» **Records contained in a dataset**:
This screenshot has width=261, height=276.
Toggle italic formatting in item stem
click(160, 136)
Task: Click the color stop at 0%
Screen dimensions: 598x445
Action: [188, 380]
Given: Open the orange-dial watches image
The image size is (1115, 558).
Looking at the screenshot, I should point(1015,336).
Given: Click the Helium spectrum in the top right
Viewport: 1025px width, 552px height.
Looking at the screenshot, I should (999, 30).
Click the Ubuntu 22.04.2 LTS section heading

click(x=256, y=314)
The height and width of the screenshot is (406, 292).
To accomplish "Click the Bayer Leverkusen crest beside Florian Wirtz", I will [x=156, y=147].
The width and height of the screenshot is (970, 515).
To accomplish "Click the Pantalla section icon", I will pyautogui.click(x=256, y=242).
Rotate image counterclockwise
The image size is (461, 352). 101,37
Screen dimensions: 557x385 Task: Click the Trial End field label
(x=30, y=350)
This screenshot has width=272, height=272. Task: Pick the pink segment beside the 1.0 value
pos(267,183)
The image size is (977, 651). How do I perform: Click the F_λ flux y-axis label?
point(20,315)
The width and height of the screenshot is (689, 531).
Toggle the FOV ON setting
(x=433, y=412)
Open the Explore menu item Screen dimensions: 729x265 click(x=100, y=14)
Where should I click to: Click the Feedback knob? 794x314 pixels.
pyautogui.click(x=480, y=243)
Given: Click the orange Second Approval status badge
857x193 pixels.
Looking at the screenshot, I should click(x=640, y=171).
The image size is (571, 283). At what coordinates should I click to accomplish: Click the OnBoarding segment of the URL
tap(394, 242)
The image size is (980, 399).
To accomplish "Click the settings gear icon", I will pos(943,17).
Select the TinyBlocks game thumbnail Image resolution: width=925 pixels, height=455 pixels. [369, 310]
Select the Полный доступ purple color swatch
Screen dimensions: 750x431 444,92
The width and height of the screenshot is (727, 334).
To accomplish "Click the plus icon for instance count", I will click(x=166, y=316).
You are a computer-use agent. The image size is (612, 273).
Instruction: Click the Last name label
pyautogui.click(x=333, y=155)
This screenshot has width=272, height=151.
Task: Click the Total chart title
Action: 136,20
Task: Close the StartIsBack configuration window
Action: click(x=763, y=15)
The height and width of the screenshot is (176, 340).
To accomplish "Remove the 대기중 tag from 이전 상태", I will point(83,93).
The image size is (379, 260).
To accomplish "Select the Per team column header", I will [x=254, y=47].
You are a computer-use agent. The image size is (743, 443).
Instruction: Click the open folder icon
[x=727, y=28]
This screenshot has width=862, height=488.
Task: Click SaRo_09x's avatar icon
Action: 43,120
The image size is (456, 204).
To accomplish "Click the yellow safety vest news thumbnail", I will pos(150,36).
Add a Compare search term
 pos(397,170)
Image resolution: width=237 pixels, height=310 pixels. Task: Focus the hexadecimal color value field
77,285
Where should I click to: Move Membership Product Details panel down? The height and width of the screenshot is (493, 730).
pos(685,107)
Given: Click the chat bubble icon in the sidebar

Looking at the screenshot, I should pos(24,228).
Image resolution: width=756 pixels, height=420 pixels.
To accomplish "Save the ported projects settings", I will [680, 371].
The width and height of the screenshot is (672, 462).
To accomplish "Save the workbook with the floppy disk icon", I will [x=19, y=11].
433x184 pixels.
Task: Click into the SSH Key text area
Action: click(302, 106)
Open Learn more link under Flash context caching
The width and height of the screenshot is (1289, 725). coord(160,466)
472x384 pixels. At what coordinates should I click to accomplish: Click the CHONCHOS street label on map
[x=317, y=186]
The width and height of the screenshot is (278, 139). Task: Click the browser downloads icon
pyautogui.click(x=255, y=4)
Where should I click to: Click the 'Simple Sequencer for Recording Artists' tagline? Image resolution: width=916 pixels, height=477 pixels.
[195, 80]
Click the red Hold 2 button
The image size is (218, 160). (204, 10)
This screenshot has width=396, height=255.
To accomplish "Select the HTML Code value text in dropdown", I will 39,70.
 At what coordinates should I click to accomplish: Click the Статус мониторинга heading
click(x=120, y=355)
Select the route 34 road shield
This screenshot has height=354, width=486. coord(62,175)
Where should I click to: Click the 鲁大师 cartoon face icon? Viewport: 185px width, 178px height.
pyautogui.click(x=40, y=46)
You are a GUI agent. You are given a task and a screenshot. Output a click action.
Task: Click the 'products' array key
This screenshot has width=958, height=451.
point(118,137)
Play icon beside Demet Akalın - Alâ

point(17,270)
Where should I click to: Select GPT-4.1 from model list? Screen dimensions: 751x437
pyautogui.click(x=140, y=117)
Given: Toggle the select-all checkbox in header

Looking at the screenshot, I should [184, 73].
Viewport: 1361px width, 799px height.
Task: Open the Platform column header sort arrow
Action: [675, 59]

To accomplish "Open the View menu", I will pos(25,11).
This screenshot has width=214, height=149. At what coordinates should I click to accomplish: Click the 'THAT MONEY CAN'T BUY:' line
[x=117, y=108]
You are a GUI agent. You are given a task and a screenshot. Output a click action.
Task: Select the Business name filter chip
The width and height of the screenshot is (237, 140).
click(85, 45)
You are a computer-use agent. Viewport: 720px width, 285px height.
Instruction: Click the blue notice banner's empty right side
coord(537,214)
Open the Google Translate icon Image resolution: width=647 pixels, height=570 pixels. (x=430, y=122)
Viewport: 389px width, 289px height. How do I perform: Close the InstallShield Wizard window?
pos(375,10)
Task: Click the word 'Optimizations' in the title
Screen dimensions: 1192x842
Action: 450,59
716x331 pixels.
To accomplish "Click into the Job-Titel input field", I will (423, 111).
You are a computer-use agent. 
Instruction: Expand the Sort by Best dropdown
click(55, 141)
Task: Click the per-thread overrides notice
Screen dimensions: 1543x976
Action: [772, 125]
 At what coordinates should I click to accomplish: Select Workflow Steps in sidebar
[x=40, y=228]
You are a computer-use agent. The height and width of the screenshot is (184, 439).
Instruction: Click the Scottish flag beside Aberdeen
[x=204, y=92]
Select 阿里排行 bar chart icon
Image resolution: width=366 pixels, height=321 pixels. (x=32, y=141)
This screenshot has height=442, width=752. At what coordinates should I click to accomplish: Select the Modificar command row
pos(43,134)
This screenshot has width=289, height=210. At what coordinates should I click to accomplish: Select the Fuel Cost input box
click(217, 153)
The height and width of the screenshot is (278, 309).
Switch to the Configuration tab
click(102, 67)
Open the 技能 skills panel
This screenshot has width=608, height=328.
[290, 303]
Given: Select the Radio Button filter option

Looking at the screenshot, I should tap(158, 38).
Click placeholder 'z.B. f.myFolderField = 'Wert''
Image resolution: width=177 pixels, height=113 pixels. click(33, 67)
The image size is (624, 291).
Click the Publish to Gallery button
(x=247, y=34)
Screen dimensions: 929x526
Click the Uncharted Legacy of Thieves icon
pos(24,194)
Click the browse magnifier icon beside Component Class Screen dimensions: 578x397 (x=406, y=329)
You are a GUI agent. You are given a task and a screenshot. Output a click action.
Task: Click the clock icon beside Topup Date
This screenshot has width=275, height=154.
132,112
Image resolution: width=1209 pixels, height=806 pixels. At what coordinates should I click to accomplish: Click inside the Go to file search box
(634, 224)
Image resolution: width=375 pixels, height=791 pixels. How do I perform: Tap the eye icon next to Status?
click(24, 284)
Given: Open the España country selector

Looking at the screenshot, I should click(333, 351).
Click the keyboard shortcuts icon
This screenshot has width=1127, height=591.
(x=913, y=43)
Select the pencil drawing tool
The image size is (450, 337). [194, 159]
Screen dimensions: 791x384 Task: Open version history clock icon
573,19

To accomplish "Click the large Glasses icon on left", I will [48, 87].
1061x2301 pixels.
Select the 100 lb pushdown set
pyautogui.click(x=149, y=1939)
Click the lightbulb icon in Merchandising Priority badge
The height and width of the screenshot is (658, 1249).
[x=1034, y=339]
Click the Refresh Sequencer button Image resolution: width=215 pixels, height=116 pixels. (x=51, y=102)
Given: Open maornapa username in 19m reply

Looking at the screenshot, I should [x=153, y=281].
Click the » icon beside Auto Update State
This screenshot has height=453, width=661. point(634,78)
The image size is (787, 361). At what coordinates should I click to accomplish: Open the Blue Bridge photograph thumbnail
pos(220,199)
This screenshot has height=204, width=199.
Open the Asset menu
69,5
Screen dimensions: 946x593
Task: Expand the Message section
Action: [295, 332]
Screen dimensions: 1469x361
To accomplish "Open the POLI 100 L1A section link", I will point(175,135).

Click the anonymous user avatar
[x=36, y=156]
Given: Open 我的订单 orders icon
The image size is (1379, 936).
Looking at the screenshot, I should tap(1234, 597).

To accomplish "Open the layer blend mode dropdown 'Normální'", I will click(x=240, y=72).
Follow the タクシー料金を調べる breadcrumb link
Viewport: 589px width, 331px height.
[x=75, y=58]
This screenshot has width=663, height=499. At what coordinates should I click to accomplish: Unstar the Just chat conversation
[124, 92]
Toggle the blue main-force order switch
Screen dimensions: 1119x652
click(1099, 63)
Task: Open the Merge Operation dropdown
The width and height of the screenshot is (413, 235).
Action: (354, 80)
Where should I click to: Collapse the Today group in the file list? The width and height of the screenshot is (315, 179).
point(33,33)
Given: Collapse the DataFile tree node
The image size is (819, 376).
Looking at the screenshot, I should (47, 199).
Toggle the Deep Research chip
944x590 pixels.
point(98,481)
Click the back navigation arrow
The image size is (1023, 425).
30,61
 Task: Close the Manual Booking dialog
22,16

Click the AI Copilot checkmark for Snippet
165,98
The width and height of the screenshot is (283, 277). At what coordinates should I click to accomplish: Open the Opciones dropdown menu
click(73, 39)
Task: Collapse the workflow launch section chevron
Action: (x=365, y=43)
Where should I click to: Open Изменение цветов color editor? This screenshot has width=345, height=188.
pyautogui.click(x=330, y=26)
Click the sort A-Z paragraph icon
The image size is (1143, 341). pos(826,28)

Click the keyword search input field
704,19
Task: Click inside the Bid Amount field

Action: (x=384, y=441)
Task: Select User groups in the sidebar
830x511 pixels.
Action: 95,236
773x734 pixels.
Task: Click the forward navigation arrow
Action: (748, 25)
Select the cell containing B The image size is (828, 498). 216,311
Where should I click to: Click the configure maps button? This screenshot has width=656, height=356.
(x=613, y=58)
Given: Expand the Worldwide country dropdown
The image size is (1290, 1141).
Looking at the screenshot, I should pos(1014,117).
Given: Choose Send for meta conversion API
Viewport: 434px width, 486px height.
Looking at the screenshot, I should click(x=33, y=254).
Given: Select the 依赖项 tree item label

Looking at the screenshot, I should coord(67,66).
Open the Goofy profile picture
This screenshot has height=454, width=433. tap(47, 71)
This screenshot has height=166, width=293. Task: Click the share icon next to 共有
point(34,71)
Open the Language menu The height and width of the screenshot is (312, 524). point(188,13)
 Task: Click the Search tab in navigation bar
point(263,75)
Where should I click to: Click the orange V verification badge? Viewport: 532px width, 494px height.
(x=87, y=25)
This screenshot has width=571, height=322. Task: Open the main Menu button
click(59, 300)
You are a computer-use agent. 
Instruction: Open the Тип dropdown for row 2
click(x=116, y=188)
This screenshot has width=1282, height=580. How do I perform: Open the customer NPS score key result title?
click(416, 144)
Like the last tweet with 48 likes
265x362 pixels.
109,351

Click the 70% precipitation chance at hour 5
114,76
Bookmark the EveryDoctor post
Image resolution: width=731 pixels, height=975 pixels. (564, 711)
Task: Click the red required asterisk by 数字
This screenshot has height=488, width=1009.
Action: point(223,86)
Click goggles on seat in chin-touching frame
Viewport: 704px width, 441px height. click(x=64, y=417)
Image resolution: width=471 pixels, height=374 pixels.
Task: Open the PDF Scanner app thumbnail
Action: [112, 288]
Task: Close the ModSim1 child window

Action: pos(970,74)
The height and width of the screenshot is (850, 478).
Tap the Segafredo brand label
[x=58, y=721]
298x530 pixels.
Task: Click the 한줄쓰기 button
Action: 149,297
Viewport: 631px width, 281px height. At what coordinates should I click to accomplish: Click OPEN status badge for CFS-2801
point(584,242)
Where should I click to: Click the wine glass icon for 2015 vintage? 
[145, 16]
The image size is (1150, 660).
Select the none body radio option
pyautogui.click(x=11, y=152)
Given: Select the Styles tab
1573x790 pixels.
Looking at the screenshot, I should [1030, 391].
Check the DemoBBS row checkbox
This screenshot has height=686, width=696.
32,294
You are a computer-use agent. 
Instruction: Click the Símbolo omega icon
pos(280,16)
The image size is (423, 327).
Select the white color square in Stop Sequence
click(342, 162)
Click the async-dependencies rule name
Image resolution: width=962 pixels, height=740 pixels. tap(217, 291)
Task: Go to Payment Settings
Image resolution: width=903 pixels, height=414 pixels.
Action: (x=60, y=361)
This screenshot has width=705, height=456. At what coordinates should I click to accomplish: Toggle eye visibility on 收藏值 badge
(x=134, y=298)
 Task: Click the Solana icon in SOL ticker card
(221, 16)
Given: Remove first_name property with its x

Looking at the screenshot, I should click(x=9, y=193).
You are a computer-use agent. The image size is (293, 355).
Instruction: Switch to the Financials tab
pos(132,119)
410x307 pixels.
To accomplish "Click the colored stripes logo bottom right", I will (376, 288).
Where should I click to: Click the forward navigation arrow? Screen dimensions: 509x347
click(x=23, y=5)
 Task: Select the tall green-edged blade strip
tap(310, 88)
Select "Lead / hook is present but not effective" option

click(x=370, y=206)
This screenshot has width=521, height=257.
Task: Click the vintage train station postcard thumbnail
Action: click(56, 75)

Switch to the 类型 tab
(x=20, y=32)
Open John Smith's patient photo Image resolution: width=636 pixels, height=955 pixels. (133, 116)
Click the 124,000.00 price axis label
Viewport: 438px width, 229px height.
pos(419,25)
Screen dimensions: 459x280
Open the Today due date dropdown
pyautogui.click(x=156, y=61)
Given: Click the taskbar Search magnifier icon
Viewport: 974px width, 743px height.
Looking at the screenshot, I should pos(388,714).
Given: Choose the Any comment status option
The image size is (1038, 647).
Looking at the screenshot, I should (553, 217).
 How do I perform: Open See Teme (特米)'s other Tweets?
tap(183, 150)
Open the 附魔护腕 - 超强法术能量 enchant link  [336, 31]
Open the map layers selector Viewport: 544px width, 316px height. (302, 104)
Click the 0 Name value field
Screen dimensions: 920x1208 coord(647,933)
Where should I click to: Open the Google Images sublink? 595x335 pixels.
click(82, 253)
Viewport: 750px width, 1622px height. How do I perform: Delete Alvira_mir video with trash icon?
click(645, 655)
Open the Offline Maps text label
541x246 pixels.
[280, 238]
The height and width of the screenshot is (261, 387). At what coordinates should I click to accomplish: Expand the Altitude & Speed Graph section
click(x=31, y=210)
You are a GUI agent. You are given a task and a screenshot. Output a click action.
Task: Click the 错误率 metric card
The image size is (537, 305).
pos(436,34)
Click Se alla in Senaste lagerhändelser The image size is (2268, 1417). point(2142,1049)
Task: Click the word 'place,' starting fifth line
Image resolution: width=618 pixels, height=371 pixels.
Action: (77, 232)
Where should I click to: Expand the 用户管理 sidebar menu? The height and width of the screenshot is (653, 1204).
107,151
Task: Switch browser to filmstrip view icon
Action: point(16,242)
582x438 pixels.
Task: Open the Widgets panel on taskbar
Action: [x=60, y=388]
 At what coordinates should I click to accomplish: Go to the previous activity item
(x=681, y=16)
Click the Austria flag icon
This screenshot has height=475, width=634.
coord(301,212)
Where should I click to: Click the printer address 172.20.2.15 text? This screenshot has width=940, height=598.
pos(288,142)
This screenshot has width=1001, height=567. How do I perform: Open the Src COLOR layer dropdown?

» **Exercise description**: Check every line of the records above for the string "computer". Copy those that hold it.

» **Answer**:
You are a computer-use agent. The image size is (612, 273).
You are a computer-use agent. The image size is (743, 443).
You are a computer-use agent. Viewport: 720px width, 285px height.
You are a computer-use agent. 
You are a computer-use agent. The height and width of the screenshot is (184, 439).
You are a computer-use agent. 
You are a computer-use agent. 
You are a computer-use agent. The image size is (293, 355).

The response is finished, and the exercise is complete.